> **Records to process**:
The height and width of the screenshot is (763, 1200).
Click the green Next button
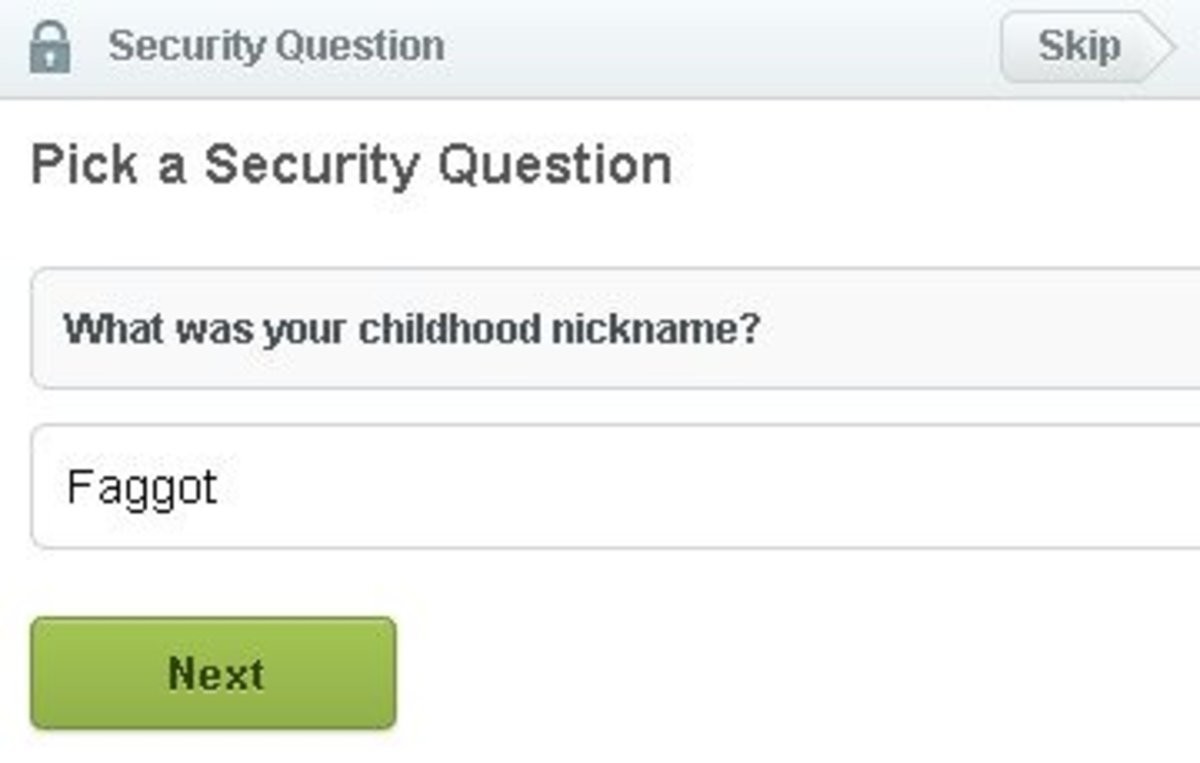(x=214, y=673)
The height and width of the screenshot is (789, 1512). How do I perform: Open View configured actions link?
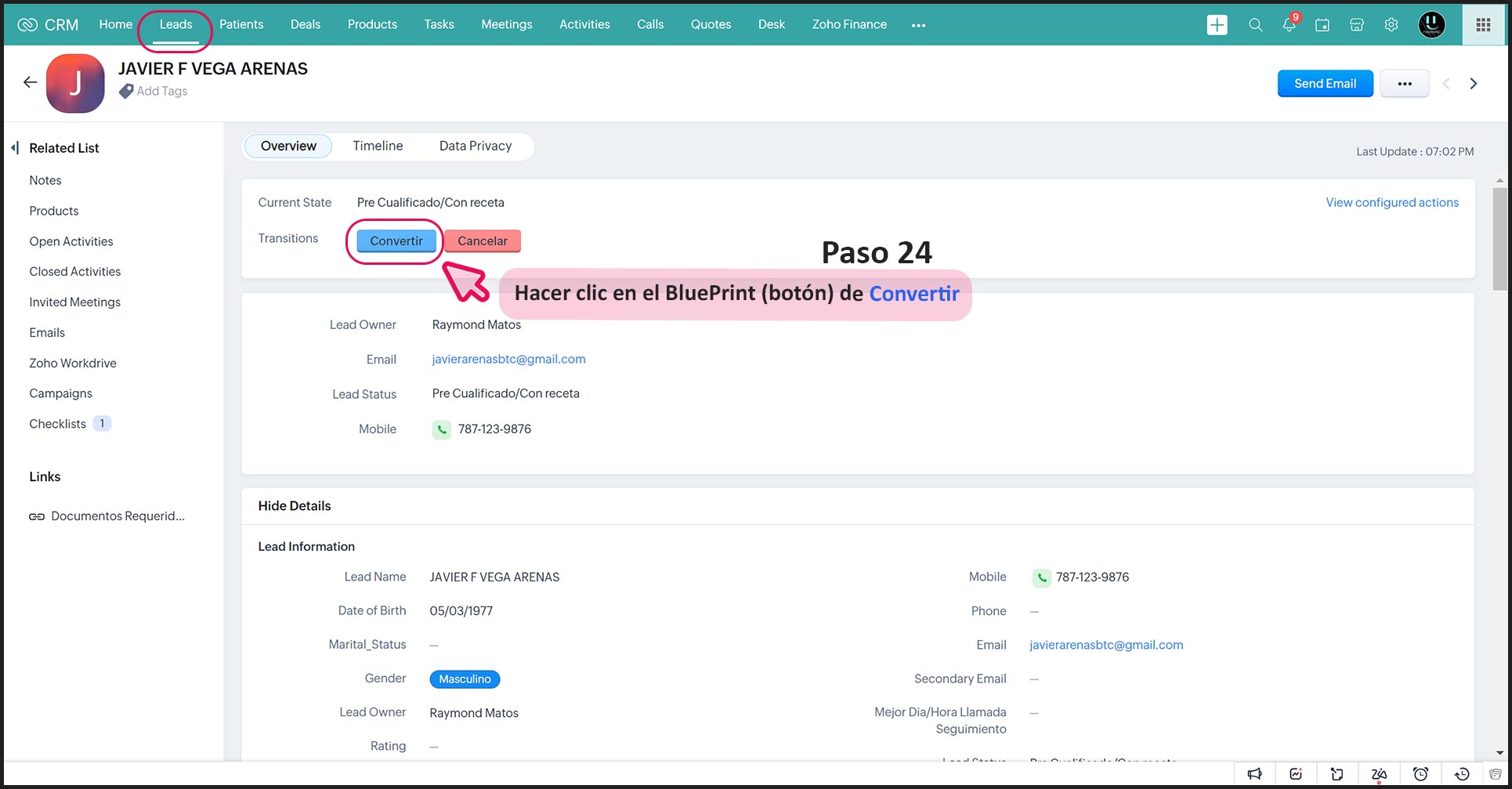(1391, 203)
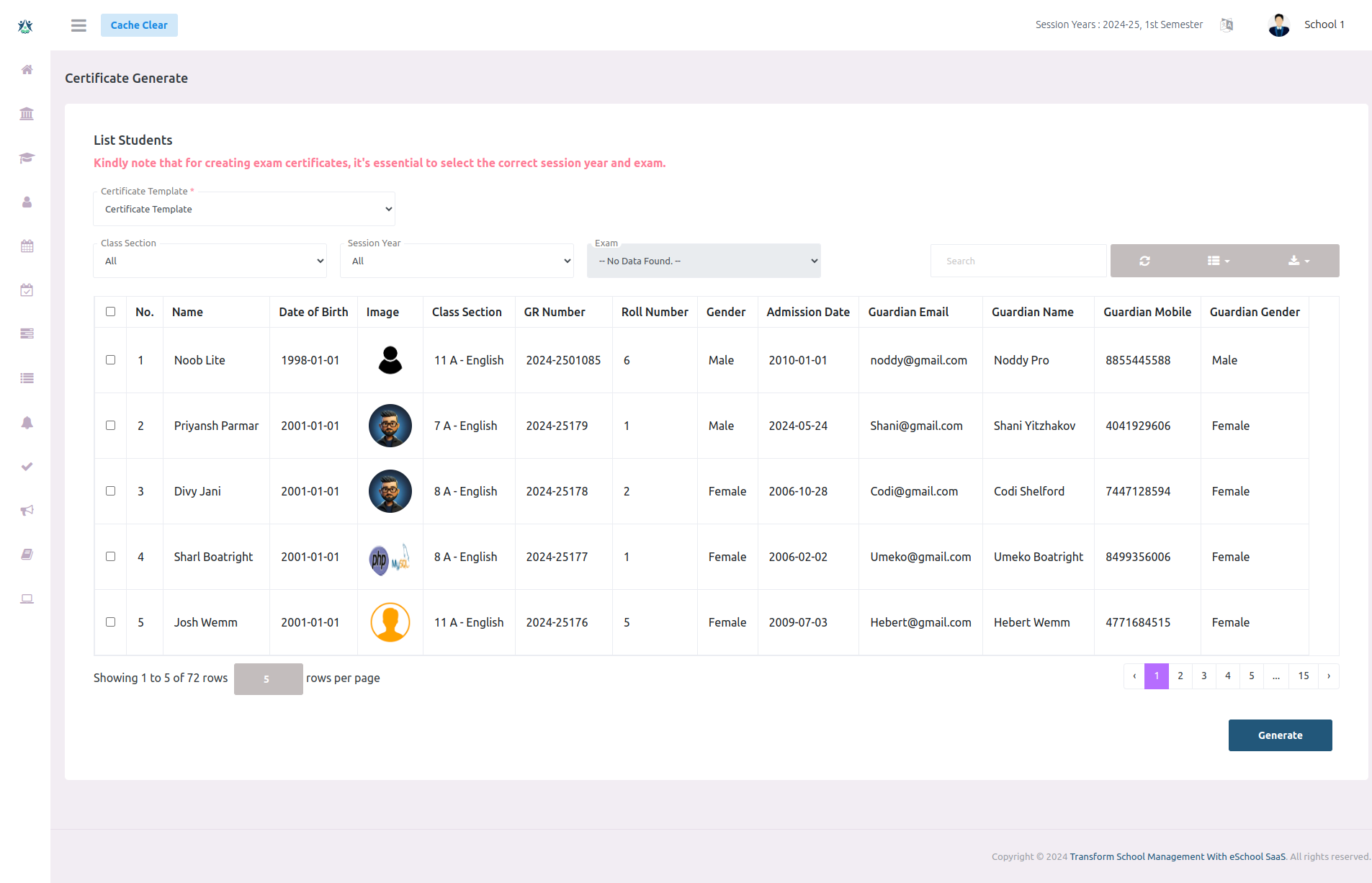Check the select-all checkbox in header
This screenshot has width=1372, height=883.
coord(110,312)
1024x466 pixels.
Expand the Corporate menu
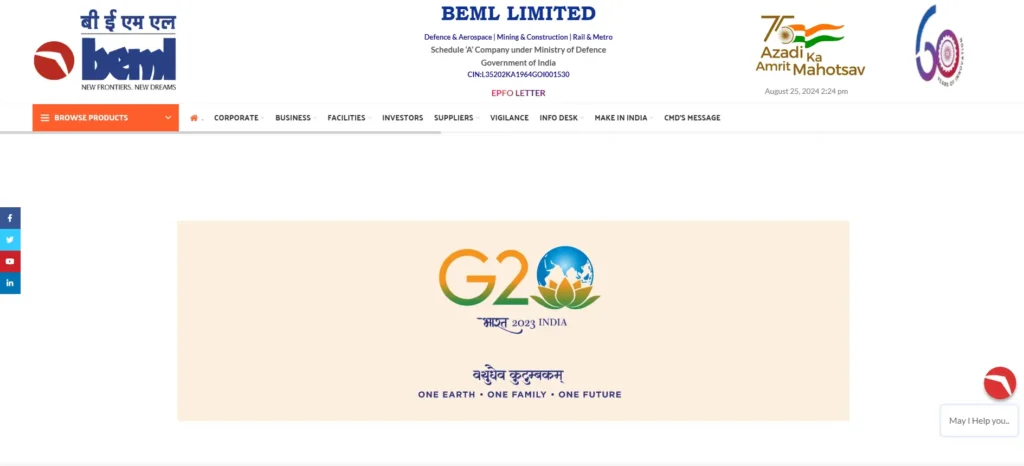238,118
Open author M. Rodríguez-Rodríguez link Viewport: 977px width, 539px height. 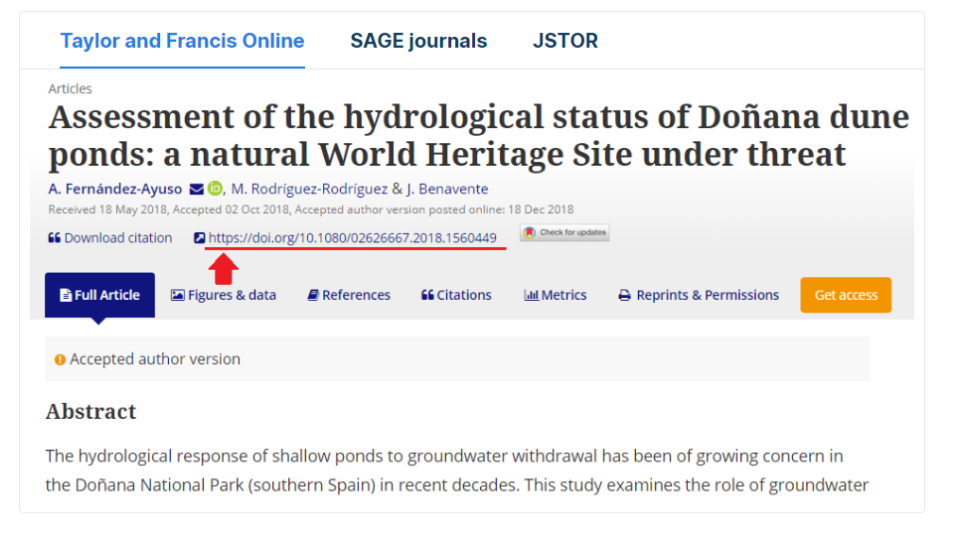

> **Exercise objective**: Write out verbatim the lines from the one containing "The height and width of the screenshot is (789, 1512)." through the last line of the listing above, and no other lines; omit pictures.

> **Exercise solution**:
The height and width of the screenshot is (789, 1512). How do I perform: Open View configured actions link?
(1391, 203)
Check the select-all checkbox in header
This screenshot has width=1372, height=883.
coord(110,312)
1024x466 pixels.
Expand the Corporate menu
238,118
Open author M. Rodríguez-Rodríguez link Viewport: 977px width, 539px height. 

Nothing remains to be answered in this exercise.